Après une exposition rapide — trop rapide, en réalité — le film s’engage dans une course contre la montre haletante. Une poignée de survivants tente de rejoindre la coque désormais inversée du navire. Le rythme ne faiblit jamais et le dernier quart d’heure, particulièrement tendu, surpasse même celui du film original de 1972 par son intensité continue.

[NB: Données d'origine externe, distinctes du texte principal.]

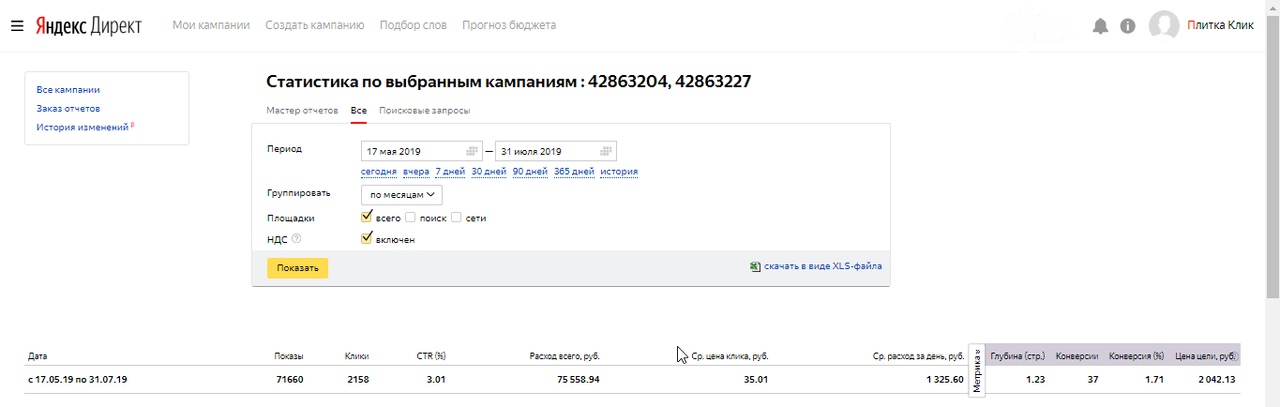Image resolution: width=1280 pixels, height=407 pixels.
Task: Open the 'по месяцам' grouping dropdown
Action: [x=401, y=195]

Cependant, avec le recul, certaines limites apparaissent plus nettement. La caractérisation des personnages reste superficielle. Ce défaut s’explique en partie par les plus de trente minutes supprimées après les projections tests, afin d’accélérer encore le rythme. Ces coupes ont sans doute renforcé l’efficacité immédiate, mais elles ont aussi appauvri les trajectoires individuelles et les enjeux dramatiques. L’écriture du film, réputée difficile durant la production, privilégie clairement l’action pure au détriment de la profondeur émotionnelle. Les figures archétypales — le héros déterminé, l’enfant attachant mais parfois irritant, les seconds rôles sacrifiables — manquent d’épaisseur et d’évolution.
À cela s’ajoute un problème de vraisemblance. Plusieurs séquences défient les lois élémentaires de la physique et de la technique navale : résistance improbable des structures, explosions opportunes, personnages traversant flammes et inondations avec une endurance quasi surhumaine. Si l’on accepte le principe du grand spectacle, ces libertés peuvent se tolérer ; mais elles affaiblissent parfois la tension en rendant certaines situations peu crédibles.
Malgré ces réserves, le film demeure un divertissement spectaculaire, porté par une mise en scène énergique et une succession de séquences impressionnantes. En privilégiant l’adrénaline et l’immersion sensorielle, il assume pleinement sa vocation de blockbuster catastrophe. Les amateurs du genre y trouveront toujours leur compte : un pur film d’action maritime, intense et généreux, même si son ambition dramatique reste en deçà de son ambition visuelle.